[Task instructions] Could you copy every line of the data that contains the word "target"?

[Given data]
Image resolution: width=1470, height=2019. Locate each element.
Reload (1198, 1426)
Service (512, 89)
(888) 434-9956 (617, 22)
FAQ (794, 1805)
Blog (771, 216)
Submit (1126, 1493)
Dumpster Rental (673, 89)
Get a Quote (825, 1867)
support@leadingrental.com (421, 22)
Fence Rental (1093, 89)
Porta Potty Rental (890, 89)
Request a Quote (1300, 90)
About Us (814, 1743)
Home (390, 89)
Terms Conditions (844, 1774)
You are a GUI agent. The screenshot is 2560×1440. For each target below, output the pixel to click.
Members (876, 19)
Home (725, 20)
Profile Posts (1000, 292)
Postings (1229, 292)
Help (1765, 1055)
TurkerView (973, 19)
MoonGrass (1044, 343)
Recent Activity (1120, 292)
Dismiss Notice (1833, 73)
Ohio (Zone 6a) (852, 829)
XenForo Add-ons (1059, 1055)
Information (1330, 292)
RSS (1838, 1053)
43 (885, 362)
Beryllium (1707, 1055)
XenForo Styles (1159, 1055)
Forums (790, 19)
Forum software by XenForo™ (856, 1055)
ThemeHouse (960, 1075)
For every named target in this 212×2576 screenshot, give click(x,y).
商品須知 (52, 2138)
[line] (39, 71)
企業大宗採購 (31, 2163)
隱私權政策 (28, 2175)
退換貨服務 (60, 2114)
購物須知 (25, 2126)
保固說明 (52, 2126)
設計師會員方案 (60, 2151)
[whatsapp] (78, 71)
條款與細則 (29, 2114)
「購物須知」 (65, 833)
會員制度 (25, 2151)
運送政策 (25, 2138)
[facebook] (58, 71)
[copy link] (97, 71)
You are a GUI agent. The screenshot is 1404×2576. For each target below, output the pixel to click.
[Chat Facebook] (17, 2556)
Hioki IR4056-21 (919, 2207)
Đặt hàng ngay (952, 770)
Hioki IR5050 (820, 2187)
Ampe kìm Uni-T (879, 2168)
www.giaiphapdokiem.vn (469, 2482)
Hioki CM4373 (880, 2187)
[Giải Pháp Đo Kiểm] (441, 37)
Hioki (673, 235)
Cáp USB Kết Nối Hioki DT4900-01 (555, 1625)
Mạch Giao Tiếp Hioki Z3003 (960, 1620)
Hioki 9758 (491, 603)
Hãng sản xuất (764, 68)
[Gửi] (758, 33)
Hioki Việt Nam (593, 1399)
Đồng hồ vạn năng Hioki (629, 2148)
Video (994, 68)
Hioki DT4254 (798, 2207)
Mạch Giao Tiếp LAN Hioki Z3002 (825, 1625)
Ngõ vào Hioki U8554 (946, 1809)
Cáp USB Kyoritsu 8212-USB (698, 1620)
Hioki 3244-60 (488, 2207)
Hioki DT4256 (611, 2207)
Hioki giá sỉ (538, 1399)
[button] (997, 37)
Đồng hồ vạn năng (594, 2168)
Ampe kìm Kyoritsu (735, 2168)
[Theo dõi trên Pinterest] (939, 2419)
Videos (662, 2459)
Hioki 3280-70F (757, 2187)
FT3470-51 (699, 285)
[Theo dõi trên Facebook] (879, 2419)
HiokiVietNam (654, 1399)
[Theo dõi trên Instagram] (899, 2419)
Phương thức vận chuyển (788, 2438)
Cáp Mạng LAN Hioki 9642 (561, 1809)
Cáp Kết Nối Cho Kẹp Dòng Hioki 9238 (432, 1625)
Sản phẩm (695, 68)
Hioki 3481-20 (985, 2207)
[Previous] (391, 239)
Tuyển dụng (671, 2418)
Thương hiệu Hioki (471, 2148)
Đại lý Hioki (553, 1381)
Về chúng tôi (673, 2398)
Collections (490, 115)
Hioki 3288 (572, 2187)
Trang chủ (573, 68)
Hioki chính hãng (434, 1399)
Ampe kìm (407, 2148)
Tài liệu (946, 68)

[Answer for the task]
You are a GUI agent. The screenshot is 2560×1440. For each target below, output the pixel to click.
For every named target in this 212×2576 screenshot, give click(x,y).
You are a GUI agent. The screenshot is 1404×2576. For each target below, output the pixel to click.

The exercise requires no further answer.